McCain e Obama evidenciam diferenças sobre política fiscal

4 Min, DE LEITURA

Por Jeff Mason

WASHINGTON (Reuters) - Os candidatos à Presidência dos EUA John McCain (republicano) e Barack Obama (democrata) realçaram na terça-feira suas diferenças sobre a futura política fiscal do país -- o primeiro prometeu conceder isenções às empresas, ao passo que o segundo disse que aumentaria os impostos cobrados de muitas delas.

Em um discurso proferido em Washington, McCain acusou Obama de tentar realizar o maior aumento de impostos desde a Segunda Guerra Mundial.

Já Obama, em uma entrevista concedida a um canal de TV, disse que aumentaria os tributos cobrados dos mais ricos e dos que lucram com ações nas bolsas a fim de conceder um desconto fiscal de 1.000 dólares aos membros da classe média.

"Independente de quem de nós vença em novembro, haverá uma mudança em Washington.
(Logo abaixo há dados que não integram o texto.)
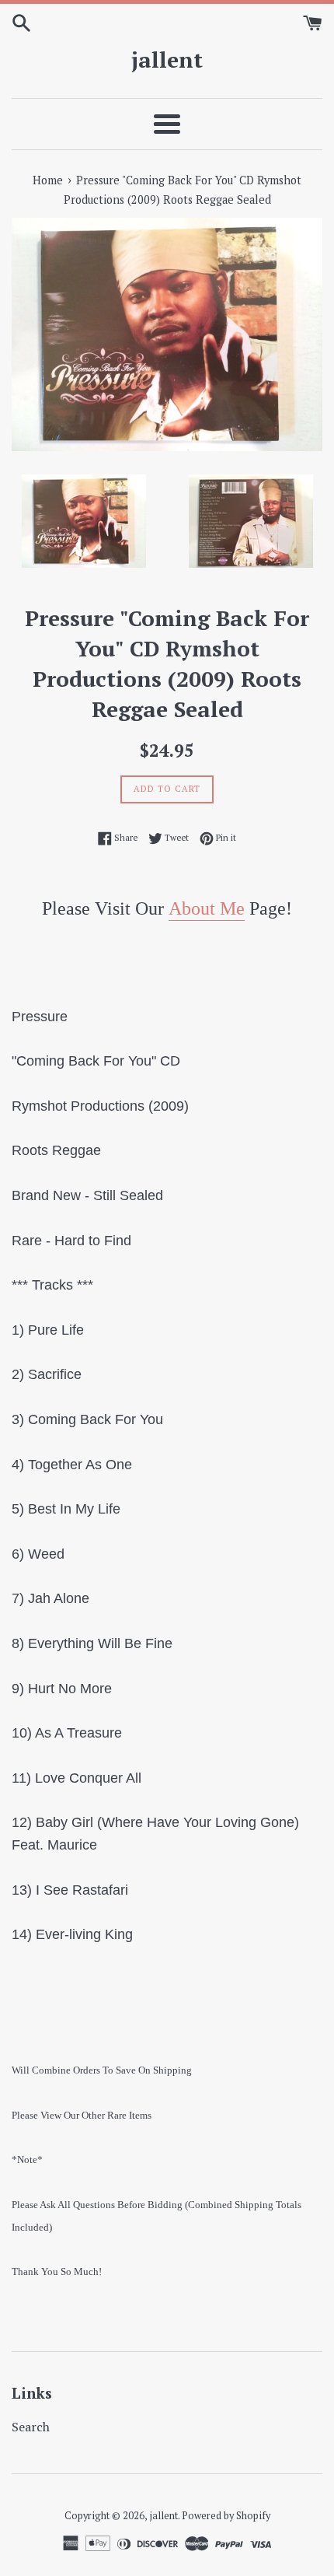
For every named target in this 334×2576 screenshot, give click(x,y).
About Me (207, 908)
A questão é saber que tipo de mudança será essa", disse McCain durante uma conferência de pequenos empresários.

Ao canal CNBC, Obama prometeu elevar os impostos cobrados dos norte-americanos que ganham a partir de 250 mil dólares por ano e aumentar os tributos incidentes sobre os ganhos de capital para os que faturam alto ao mesmo tempo em que isentaria os pequenos investidores.
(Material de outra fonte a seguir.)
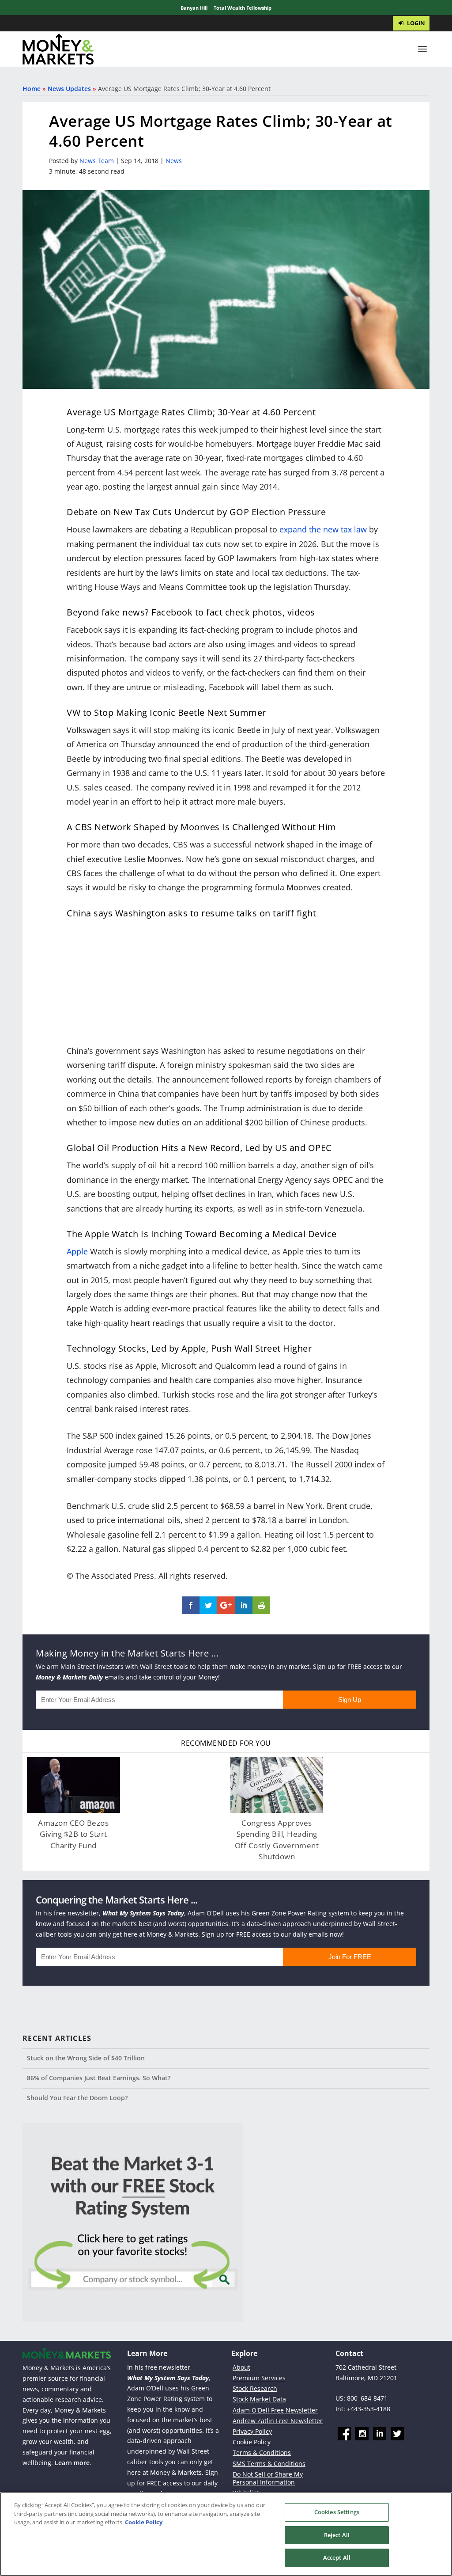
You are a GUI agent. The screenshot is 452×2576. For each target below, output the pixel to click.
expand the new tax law (323, 529)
Segundo o democrata, a economia dos EUA encontra-se "desequilibrada há muito tempo."

"De forma que acredito ser justificável o princípio de cobrar mais impostos dos norte-americanos que ganham mais, como é o meu caso, e dar algum respiro para os que não se beneficiaram tanto da nova economia global", disse.

Obama, 46, afirmou, no entanto, que os aumentos citados dependeriam da situação econômica que herdar do atual presidente dos EUA, George W. Bush, caso de fato vença a eleição de novembro.
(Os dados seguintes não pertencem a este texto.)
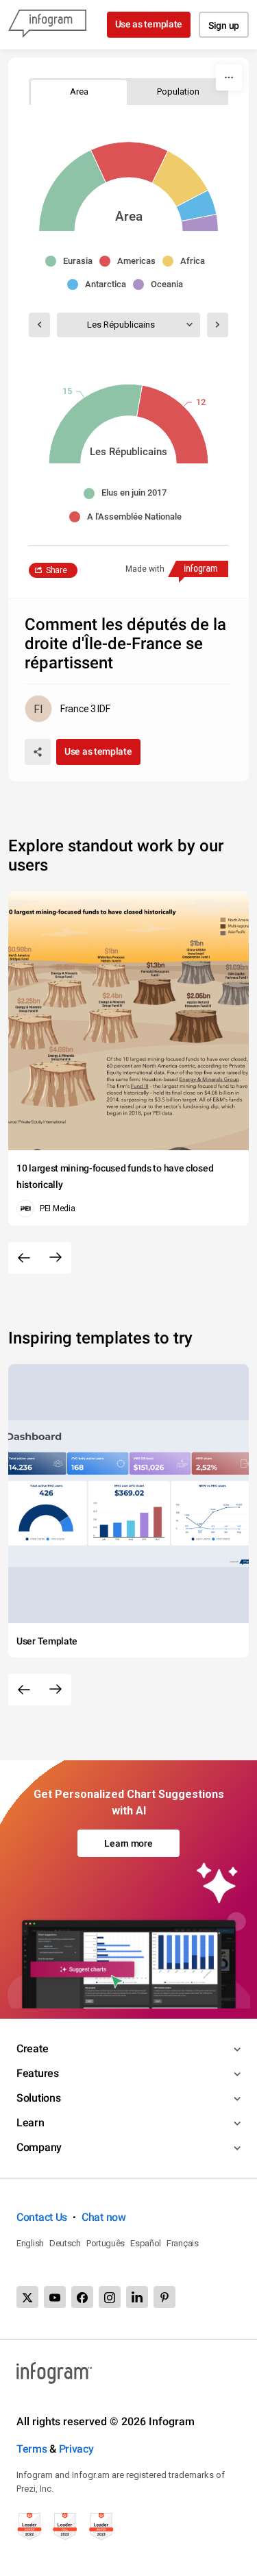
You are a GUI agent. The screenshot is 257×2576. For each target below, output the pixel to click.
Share (56, 570)
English (30, 2243)
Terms (31, 2448)
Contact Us (41, 2217)
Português (105, 2243)
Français (183, 2243)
"Possivelmente poderíamos adiar alguns deles", disse. "Mas acredito ser importante o princípio básico de retomar a justiça em nossa economia e encorajar o crescimento econômico dos de baixo."

As diferenças de opinião sobre como recuperar a fragilizada economia norte-americana, que se depara atualmente com taxas de desemprego cada vez maiores, preços recorde da gasolina e uma persistente crise no setor imobiliário, representam um ponto importante no debate travado entre os dois candidatos em meio à corrida presidencial.

Obama e outros democratas acreditam que a situação atual da economia dos EUA convencerá muitos norte-americanos a votarem nele em novembro. McCain deseja travar a batalha eleitoral centrado em questões de segurança nacional, assunto que considera ser seu forte.

O republicano, 71, prometeu manter as isenções fiscais concedidas por Bush, diminuir as alíquotas do imposto cobrado das empresas de 35 para 25 por cento e permitir ao setor empresarial registrar como gasto a aquisição de novos equipamentos e tecnologia em seu primeiro ano.

O candidato não deseja alterar os impostos cobrados sobre os ganhos de capital, mas quer dobrar a isenção para crianças e cancelar paulatinamente a "taxa mínima alternativa", o que, segundo McCain, pouparia até 2.000 dólares por ano no caso de 25 milhões de famílias da classe média.

McCain afirma que poderia pagar essas medidas diminuindo o que considera serem os gastos supérfluos do governo federal. Os democratas argumentam que não seria possível cortar gastos em um volume suficiente para pagar pelas isenções fiscais prometidas por McCain.